Objective To evaluate the policy making process, implementation by NHS organisations, and patients’ and carers’ experiences of efforts to introduce an internet accessible personal electronic health record (HealthSpace) in a public sector healthcare system.
Design Mixed method, multilevel case study.
Setting English National Health Service; the basic HealthSpace technology (available throughout England) and the advanced version (available in a few localities where this option had been introduced) were considered.
Main outcome measures National statistics on invitations sent, HealthSpace accounts created, and interviews and ethnographic observation of patients and carers. Data analysis was informed by a socio-technical approach which considered macro and micro influences on both adoption and non-adoption of innovations, and by the principles of critical discourse analysis.
Participants 56 patients and carers (of whom 21 opened a basic HealthSpace account, 20 had diabetes but were not initially using HealthSpace, and 15 used advanced HealthSpace accounts to exchange messages with their general practitioner), 3000 pages of documents (policies, strategies, business plans, minutes of meetings, correspondence), observational field notes, and 160 interviews with policy makers, project managers, and clinical staff.
Results Between 2007 and October 2010, 172 950 people opened a basic HealthSpace account. 2913 (0.13% of those invited) opened an advanced account, compared with 5-10% of the population anticipated in the original business case. Overall, patients perceived HealthSpace as neither useful nor easy to use and its functionality aligned poorly with their expectations and self management practices. Those who used email-style messaging were positive about its benefits, but enthusiasm beyond three early adopter clinicians was low, and fewer than 100 of 30 000 patients expressed interest.

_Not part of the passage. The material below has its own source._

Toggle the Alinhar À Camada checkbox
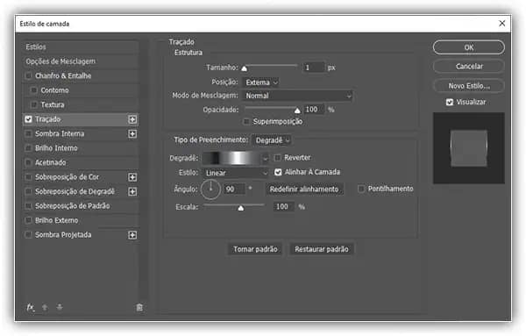The height and width of the screenshot is (336, 526). 278,172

Policy makers’ hopes that “deploying” HealthSpace would lead to empowered patients, personalised care, lower NHS costs, better data quality, and improved health literacy were not realised over the three year evaluation period.
Conclusion Unless personal electronic health records align closely with people’s attitudes, self management practices, identified information needs, and the wider care package (including organisational routines and incentive structures for clinicians), the risk that they will be abandoned or not adopted at all is substantial. Conceptualising such records dynamically (as components of a socio-technical network) rather than statically (as containers for data) and employing user centred design techniques might improve their chances of adoption and use. The findings raise questions about how eHealth programmes in England are developed and approved at policy level.